EXERCISE DESCRIPTION -> Copy each line in the data that includes the word "agent".

--- DATA EXCERPTS Enclosed Below ---

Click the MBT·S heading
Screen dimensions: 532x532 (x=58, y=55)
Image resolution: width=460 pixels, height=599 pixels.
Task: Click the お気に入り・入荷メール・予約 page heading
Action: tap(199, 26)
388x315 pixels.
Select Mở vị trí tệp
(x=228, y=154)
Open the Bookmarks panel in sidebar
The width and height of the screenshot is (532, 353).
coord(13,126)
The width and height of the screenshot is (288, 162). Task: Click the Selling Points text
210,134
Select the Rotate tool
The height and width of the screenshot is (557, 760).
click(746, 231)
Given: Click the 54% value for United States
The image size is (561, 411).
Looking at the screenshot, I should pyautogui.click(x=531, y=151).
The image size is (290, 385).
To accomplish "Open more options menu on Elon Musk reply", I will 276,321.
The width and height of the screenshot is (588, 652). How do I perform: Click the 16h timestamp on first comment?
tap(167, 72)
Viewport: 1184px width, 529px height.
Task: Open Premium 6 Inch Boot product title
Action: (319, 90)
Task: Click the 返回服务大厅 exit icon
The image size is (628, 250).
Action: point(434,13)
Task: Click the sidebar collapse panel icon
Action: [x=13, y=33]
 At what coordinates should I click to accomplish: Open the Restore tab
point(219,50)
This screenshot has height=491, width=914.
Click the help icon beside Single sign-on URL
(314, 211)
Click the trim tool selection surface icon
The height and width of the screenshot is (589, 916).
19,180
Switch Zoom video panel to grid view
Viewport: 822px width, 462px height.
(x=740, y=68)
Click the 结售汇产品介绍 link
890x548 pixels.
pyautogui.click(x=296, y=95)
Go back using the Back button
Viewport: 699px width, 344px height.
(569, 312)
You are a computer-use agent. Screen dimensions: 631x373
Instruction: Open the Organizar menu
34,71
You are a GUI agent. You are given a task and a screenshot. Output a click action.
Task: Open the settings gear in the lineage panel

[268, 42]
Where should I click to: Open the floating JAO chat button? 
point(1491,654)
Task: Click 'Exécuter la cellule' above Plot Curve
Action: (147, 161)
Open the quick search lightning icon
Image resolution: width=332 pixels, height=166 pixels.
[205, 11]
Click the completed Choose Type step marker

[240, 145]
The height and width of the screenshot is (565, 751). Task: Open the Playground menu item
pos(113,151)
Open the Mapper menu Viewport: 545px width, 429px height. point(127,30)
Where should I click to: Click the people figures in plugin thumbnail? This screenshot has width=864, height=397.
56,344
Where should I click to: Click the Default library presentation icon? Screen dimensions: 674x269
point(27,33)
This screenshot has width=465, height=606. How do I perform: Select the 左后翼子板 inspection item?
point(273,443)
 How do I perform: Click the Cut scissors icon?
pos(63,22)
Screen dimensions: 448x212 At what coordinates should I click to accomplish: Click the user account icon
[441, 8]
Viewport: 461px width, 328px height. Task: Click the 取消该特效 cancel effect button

--- End of Enclosed DATA EXCERPTS ---

YOUR SOLUTION ->
You are a computer-use agent. Screen dimensions: 631x373
You are a GUI agent. You are given a task and a screenshot. Output a click action.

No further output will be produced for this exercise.